● **EXERCISE**
Once you find the line containing "Task: Tick the FEANDREA brand checkbox" in the data below, copy it and each following line exactly, up to and including the line containing "Collapse the Favorites section", and nothing else.

Collected data entries:
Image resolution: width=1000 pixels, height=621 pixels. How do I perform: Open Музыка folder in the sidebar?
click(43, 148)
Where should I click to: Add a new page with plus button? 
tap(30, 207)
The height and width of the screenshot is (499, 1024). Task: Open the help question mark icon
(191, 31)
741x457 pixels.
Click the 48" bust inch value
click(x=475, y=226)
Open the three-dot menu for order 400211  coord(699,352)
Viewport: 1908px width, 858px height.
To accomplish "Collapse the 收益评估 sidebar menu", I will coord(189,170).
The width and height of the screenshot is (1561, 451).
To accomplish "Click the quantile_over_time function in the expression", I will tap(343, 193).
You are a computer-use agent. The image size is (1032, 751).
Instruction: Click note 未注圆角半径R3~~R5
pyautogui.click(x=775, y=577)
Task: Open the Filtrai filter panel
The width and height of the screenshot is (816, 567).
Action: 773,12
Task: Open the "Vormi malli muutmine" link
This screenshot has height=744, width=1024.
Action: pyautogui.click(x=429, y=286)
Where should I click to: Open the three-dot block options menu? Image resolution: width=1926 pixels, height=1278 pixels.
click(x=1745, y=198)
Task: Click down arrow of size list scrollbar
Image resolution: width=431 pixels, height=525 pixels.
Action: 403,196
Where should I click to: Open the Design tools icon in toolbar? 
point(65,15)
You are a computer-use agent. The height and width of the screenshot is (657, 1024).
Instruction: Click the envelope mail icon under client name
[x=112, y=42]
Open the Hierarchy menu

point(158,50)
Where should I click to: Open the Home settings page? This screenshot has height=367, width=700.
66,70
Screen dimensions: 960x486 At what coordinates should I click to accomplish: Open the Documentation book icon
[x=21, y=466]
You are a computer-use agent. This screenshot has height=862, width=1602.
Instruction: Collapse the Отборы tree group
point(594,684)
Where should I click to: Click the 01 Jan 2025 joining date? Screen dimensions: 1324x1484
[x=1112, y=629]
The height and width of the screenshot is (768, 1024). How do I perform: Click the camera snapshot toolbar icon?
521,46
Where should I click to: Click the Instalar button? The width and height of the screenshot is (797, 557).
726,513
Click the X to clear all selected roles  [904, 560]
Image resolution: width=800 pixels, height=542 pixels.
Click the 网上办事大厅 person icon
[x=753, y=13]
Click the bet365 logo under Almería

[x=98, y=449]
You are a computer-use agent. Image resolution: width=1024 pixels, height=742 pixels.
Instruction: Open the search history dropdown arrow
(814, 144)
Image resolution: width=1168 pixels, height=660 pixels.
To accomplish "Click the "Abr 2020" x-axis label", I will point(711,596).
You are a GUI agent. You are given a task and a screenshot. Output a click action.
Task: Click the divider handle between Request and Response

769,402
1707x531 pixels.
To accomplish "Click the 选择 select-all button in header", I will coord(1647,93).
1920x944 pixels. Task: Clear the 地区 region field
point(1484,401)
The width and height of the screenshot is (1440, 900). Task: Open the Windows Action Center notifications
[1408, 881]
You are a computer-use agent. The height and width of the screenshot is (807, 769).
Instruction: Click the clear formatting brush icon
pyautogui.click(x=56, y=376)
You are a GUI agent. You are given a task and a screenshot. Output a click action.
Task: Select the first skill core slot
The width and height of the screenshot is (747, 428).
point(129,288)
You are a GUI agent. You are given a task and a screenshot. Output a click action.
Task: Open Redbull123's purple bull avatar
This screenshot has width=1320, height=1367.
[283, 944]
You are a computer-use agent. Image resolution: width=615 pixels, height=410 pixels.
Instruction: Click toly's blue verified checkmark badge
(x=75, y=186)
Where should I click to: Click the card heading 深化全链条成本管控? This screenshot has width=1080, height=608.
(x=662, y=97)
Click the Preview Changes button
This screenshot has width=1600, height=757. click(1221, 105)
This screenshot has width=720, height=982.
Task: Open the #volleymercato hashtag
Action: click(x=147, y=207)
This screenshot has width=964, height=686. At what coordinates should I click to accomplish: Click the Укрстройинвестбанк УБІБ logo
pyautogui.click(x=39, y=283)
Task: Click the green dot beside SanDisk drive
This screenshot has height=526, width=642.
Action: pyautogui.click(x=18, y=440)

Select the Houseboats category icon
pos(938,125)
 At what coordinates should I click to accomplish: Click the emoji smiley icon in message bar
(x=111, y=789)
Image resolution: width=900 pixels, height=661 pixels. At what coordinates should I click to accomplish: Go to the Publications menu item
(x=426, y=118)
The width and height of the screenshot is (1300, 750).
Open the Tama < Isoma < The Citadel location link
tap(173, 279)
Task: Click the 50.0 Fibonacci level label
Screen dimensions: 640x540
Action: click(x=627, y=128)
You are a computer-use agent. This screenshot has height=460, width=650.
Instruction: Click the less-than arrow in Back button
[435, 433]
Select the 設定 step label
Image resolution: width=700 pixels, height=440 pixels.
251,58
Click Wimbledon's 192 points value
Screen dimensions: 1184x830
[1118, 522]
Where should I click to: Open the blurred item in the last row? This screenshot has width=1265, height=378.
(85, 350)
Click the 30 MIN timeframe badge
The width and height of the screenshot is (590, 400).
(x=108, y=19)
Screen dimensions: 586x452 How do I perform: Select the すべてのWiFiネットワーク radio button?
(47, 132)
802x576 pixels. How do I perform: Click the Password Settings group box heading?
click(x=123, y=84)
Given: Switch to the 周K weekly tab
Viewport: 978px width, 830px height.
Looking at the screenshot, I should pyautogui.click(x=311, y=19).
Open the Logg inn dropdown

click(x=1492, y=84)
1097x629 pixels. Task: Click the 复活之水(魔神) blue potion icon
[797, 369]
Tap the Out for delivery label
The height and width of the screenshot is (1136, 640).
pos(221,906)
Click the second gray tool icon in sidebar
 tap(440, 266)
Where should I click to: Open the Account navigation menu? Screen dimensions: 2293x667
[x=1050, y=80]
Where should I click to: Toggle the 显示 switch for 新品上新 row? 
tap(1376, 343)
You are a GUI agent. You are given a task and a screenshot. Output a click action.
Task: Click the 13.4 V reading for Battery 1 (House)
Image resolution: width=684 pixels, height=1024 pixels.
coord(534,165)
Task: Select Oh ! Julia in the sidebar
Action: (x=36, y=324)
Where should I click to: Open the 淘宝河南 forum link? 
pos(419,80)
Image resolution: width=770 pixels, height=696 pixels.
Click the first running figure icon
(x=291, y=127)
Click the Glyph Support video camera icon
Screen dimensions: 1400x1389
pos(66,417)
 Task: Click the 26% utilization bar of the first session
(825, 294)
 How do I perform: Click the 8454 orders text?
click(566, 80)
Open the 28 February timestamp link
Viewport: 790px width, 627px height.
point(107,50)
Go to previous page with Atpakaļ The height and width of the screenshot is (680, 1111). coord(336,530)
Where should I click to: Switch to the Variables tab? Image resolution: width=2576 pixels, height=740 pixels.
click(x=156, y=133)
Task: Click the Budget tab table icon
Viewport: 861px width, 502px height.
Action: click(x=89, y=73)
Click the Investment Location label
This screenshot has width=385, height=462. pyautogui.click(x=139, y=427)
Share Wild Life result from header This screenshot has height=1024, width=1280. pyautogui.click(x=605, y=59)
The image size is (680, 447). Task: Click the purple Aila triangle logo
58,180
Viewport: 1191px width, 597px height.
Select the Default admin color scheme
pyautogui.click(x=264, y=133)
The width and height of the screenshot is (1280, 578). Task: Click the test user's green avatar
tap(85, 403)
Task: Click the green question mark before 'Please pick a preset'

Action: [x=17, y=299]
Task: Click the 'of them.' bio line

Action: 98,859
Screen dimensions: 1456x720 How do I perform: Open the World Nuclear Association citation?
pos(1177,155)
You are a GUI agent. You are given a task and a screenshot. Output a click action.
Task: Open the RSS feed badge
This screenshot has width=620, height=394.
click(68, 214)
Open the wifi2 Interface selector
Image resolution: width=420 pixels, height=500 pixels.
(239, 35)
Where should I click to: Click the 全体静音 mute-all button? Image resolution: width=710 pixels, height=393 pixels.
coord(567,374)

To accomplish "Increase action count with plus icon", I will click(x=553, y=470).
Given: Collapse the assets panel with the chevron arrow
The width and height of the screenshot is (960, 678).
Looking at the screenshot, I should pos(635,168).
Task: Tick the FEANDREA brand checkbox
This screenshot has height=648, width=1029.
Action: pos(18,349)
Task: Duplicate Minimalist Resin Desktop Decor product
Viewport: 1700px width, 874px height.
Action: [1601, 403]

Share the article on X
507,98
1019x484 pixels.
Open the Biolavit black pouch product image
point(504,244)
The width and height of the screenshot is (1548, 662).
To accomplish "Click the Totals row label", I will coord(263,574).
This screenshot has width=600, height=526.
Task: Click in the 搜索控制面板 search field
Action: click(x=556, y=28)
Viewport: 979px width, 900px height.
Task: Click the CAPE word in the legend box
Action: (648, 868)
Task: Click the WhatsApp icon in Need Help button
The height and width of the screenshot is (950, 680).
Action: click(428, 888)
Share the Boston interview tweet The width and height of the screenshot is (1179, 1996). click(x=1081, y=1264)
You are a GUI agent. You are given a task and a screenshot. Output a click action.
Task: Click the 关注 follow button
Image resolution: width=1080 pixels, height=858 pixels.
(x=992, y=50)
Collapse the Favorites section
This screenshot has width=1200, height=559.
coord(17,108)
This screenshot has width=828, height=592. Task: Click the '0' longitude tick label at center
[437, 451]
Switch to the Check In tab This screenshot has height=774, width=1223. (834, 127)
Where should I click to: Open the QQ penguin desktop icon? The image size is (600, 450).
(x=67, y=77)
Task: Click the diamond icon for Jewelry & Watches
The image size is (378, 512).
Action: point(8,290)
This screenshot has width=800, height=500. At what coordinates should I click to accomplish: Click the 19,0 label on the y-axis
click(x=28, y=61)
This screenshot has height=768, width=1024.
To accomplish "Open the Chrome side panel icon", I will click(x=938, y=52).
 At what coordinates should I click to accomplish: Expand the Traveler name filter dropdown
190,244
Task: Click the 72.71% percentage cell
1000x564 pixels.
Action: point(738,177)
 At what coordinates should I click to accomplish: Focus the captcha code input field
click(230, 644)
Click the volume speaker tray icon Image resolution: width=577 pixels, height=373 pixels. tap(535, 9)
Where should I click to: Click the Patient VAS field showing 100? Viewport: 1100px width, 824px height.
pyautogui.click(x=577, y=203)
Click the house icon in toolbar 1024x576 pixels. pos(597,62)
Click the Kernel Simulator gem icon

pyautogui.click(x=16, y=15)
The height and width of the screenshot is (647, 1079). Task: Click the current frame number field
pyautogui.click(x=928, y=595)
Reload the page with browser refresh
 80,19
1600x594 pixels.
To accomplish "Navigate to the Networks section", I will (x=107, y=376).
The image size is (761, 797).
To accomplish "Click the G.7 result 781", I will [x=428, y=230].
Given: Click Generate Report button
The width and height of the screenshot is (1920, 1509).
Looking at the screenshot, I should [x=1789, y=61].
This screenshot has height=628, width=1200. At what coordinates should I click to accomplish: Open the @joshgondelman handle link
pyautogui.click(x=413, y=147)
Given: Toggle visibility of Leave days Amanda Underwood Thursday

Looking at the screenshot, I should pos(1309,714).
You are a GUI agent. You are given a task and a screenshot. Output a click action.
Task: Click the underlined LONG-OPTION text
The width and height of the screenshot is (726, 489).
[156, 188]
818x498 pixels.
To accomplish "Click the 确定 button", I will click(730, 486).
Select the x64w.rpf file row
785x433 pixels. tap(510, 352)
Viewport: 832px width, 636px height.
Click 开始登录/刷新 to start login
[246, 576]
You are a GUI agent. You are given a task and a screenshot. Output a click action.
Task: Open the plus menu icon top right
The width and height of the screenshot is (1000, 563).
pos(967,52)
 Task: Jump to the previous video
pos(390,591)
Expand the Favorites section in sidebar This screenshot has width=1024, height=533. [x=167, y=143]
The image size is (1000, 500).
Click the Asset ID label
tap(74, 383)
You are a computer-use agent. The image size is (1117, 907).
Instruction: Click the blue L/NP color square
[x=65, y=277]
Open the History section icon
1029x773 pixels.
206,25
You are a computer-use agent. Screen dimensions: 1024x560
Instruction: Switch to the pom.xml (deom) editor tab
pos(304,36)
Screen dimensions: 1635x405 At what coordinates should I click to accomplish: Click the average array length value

● **EXERCISE OUTPUT**
Task: Tick the FEANDREA brand checkbox
This screenshot has height=648, width=1029.
Action: pos(18,349)
Task: Duplicate Minimalist Resin Desktop Decor product
Viewport: 1700px width, 874px height.
Action: [1601, 403]

Share the article on X
507,98
1019x484 pixels.
Open the Biolavit black pouch product image
point(504,244)
The width and height of the screenshot is (1548, 662).
To accomplish "Click the Totals row label", I will coord(263,574).
This screenshot has width=600, height=526.
Task: Click in the 搜索控制面板 search field
Action: click(x=556, y=28)
Viewport: 979px width, 900px height.
Task: Click the CAPE word in the legend box
Action: (648, 868)
Task: Click the WhatsApp icon in Need Help button
The height and width of the screenshot is (950, 680).
Action: click(428, 888)
Share the Boston interview tweet The width and height of the screenshot is (1179, 1996). click(x=1081, y=1264)
You are a GUI agent. You are given a task and a screenshot. Output a click action.
Task: Click the 关注 follow button
Image resolution: width=1080 pixels, height=858 pixels.
(x=992, y=50)
Collapse the Favorites section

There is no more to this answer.